What to produce
From the material below, keep only the lines that contain the word "Expand", treating uppercase and lowercase as different.

Given data
***
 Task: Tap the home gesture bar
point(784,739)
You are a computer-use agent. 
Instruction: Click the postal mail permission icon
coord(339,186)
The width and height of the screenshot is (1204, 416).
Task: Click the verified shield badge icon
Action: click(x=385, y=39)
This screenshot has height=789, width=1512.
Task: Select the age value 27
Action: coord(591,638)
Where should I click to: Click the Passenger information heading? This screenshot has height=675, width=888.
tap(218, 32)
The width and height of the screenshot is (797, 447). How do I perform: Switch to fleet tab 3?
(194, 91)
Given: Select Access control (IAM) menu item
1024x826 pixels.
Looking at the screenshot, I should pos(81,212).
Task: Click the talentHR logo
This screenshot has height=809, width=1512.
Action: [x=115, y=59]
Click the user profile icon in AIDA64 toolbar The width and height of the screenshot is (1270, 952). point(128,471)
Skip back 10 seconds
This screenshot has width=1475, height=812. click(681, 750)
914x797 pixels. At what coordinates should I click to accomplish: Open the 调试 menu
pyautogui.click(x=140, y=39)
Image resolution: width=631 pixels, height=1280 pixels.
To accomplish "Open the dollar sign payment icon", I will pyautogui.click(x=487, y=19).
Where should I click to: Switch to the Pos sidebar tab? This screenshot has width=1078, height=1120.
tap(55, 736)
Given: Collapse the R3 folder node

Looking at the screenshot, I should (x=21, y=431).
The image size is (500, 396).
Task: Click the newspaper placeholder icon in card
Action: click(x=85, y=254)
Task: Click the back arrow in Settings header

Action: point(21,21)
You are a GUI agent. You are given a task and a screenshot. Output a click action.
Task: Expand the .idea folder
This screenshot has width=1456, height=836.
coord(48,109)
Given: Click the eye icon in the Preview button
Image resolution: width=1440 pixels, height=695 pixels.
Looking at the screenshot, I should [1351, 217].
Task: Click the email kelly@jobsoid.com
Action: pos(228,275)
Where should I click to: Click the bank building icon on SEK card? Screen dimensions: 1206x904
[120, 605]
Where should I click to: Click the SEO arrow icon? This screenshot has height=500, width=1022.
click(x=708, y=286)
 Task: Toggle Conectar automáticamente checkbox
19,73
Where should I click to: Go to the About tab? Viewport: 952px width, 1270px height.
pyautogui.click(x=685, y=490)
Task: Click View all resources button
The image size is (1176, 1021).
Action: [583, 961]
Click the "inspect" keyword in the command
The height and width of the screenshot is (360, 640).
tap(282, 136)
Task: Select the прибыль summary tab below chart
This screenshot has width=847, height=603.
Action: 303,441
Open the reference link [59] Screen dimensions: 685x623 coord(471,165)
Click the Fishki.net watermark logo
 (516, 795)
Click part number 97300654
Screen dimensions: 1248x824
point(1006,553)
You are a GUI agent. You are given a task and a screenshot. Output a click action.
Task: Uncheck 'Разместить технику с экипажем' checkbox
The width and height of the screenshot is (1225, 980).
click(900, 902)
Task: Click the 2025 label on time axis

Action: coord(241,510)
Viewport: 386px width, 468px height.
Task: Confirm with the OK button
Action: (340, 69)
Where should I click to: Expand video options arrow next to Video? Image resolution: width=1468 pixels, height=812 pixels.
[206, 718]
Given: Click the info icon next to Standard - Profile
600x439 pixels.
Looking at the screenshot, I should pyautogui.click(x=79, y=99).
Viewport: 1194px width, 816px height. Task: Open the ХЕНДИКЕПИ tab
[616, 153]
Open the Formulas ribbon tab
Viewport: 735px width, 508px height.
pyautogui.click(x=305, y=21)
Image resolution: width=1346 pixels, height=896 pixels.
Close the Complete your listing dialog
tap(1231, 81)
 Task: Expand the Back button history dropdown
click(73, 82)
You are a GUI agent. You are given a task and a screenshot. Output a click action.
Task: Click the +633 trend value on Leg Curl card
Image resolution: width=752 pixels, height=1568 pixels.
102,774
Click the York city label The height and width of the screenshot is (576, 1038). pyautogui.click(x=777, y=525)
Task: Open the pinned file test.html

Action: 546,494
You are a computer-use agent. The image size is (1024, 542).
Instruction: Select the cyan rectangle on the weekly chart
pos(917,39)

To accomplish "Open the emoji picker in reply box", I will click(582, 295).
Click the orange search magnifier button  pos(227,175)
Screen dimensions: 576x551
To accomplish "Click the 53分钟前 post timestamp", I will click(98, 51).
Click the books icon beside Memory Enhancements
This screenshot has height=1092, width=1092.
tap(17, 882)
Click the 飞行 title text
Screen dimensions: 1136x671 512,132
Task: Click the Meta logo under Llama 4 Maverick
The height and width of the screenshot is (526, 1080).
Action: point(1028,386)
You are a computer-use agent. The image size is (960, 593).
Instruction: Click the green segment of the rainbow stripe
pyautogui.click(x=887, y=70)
***
Output
Task: Expand the .idea folder
Where should I click to: Expand video options arrow next to Video? Image resolution: width=1468 pixels, height=812 pixels.
 Task: Expand the Back button history dropdown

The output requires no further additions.